OK, I'll bite. How about, "no one will ever know that you moved in?"

-- BigDog (, March 08, 1999.

That's a good one - didn't think of that.

And BTW, this is a real situation.


-- j (, March 08, 1999.

Lots of open spaces where businesses, residences and tourists used to be?

-- Robert A. Cook, P.E. (Kennesaw, GA) (, March 08, 1999.

No more pesky telemarketers interrupting your dinner of rice and beans?


-- Roland (, March 08, 1999.

A while back, some official in Alabama said that they wouldn't be able to fix all of their noncritical systems before rollover, but that no Alabama citizen would be inconvenienced by this in any way.

In the body of this post, the situation becomes "WILL NOT be ready"

In the thread title, this becomes "NO compliance"

And nobody sees any problem with this at all. I guess even the most basic critical thinking isn't required if you like what you read.

-- Flint (, March 08, 1999.

Answer: No infrastructure=No government. Situation needs total self- reliance and self defence. I wish you success, wellbeing and long life in peace. Please keep asking provocative questions. Don't let the inevitable flack deter you. Thanks for the stimulation.

-- Watchful (, March 08, 1999.

These are good. Most I hadn't thought of. But the question was asked with serious intent. I understand the lack of services side but are there other issues?


-- j (, March 08, 1999.

J -

Serioulsy, the one advantage I can think of is at least THEY are admitting not being compliant quite early and this may spur people in your town to prepare.
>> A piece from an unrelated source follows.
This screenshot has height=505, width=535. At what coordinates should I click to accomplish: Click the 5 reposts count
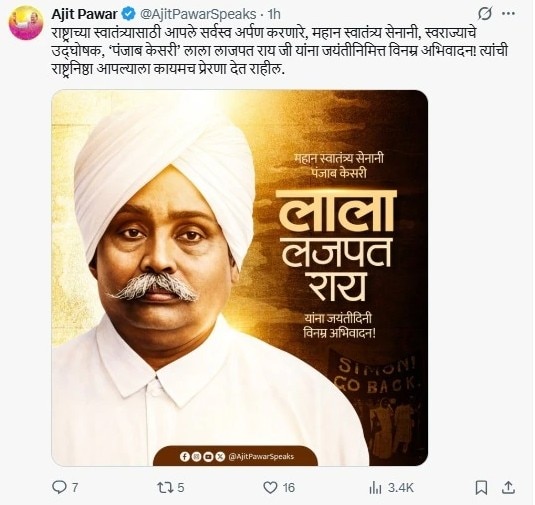(x=181, y=488)
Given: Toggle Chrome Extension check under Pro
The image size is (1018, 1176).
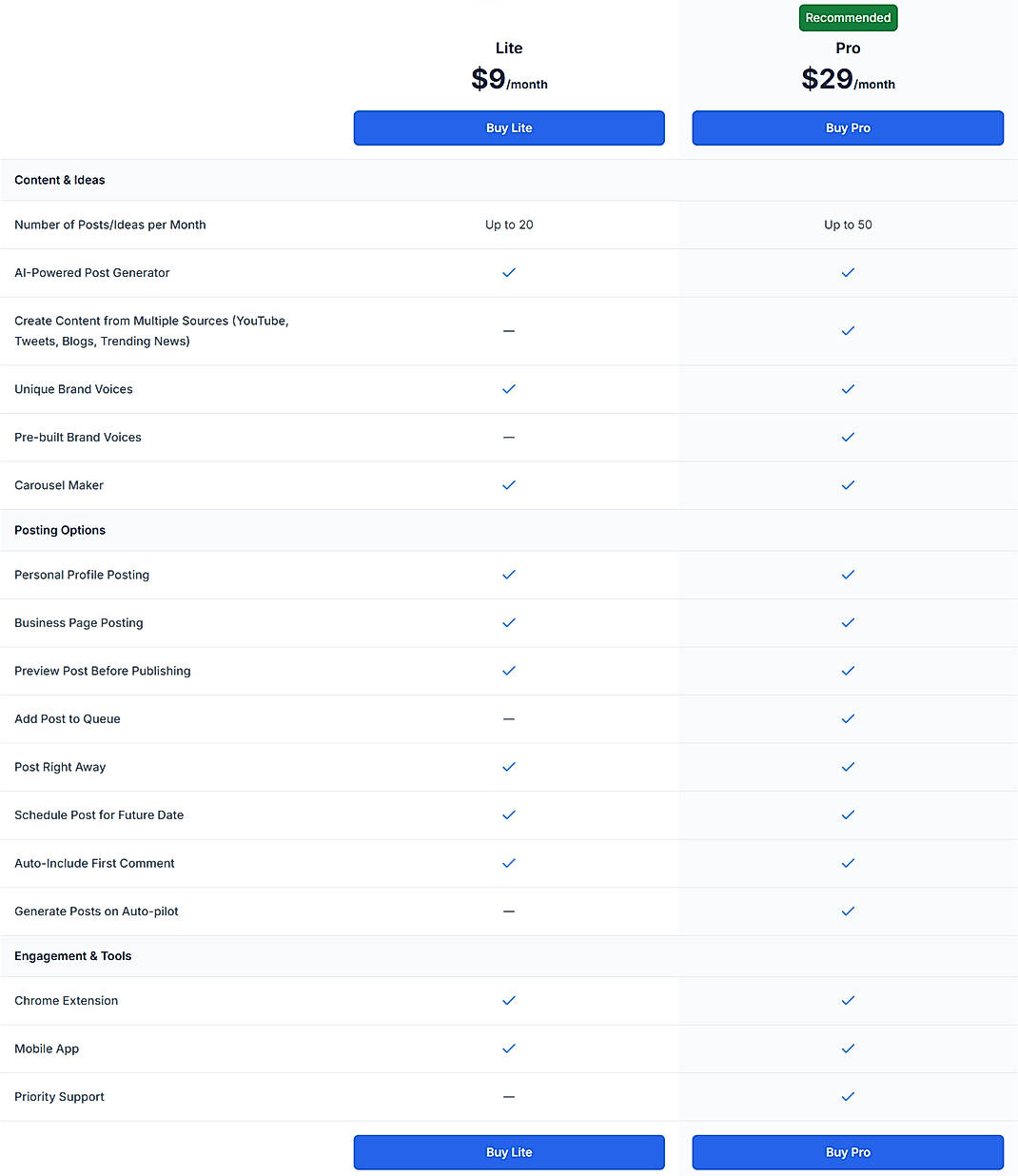Looking at the screenshot, I should point(848,1001).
More prep = less panic later and no doubt folks will fare better there than elsewhere.

Hope this helps...


-- Roland (, March 08, 1999.

As Roland pointed out, their statement may be evidence of a governmental honest streak, so maybe less corruption?
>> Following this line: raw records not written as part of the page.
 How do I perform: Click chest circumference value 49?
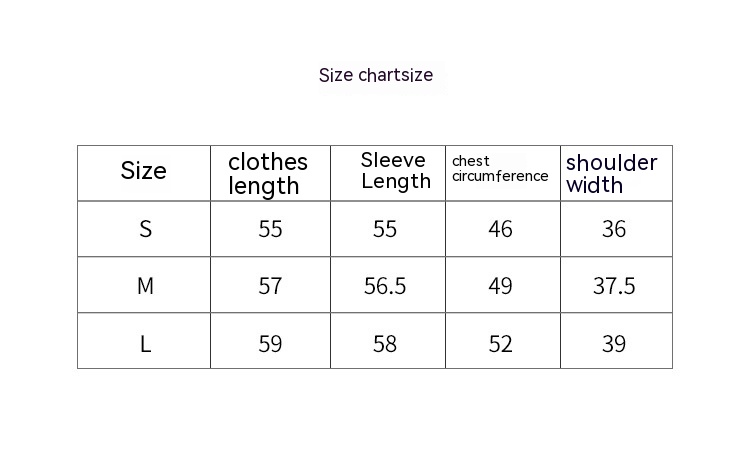tap(500, 286)
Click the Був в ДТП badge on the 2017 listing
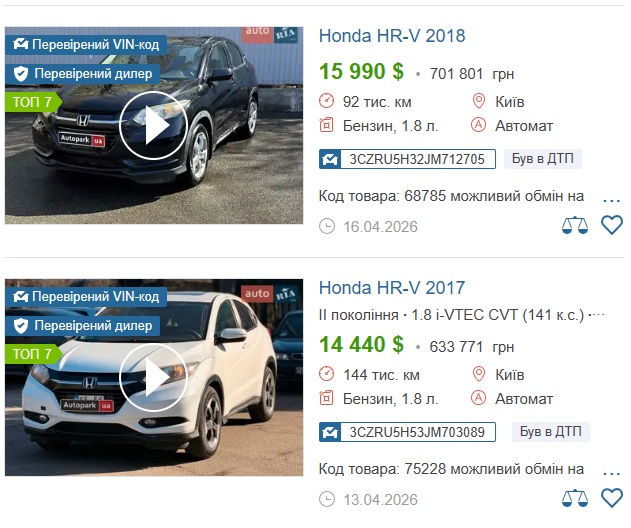The image size is (631, 528). (551, 431)
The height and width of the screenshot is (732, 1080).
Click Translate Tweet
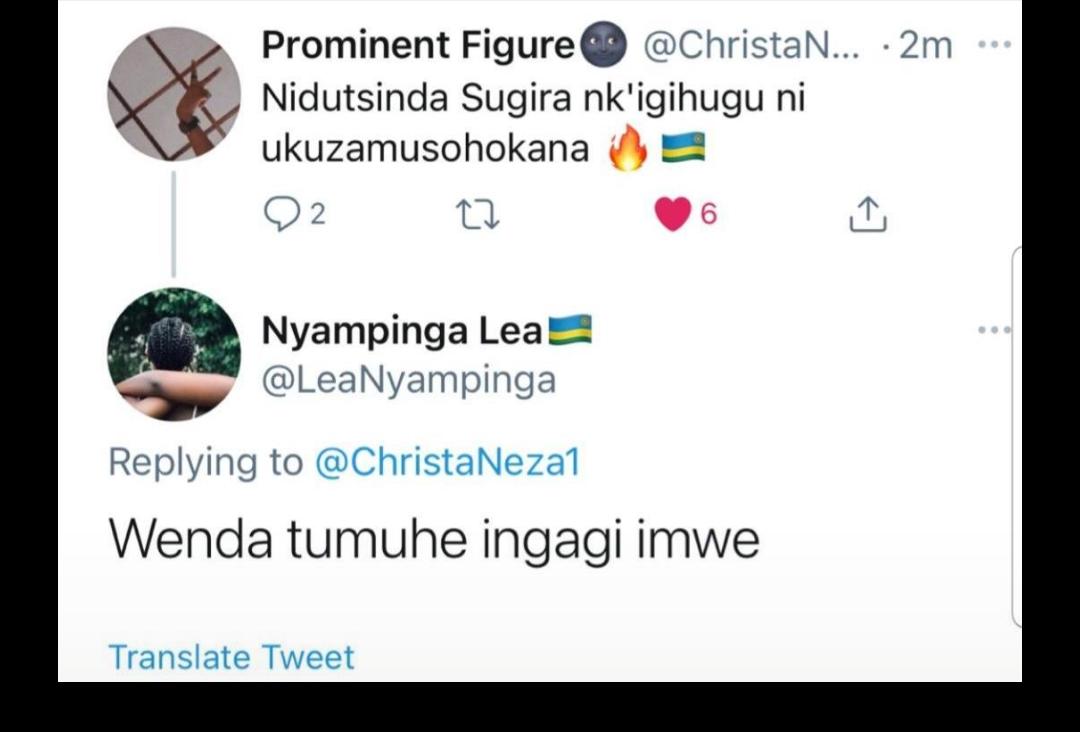tap(231, 657)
-- No Spam Please (, March 08, 1999.

You ever lived w/o government? How long and where? I spent 6 months eating rice and lentils, ash cakes and the occasional treat of half an apple. Forgot what electric light looked like and used snow or leaves to wipe, depending on the season. Try it and tell me that it doesn't suck. 3 years living in the third world showed me what bad government really is. There is no silver lining to any of the serious potential problems. Wake up now or later. Testosterone and surplus military equipment will not be as useful as you might hope.

-- Steve Hartzler (, March 08, 1999.


For what it's worth, no state has announced the expected disruption of any services. This doesn't mean there won't be any such disruptions, and I expect them to be pretty common worldwide, to varying degrees. But at least nobody has yet admitted this in any state.

-- Flint (, March 08, 1999.


Chicago has announced that it expects rolling blackouts in summer 2000 (and summer 1999). Not necessarily Y2k-related -- they just have inadequate capacity anyway.

-- No Spam Please (, March 08, 1999.

Just pointing out that No Government is not equal to Bad Government...

Thousands of texts for thousands of years concur. Prepare now, prepare with a small community, your neighbors...civilization is not equivalent to may become different. It does not have to be "Calcutta."

-- Donna Barthuley (, March 08, 1999.

Right on Donna. Thanks,

-- Watchful (, March 08, 1999.

Believing in the possibility of "No Government" is equivalent to believing in Santa Claus or God. Nothing but pure wishful thinking. People can't interact without control issues and whatever way that is handled is Government. The system we have now is much better than anything likely to replace it due to crisis.

-- Steve Hartzler (, March 09, 1999.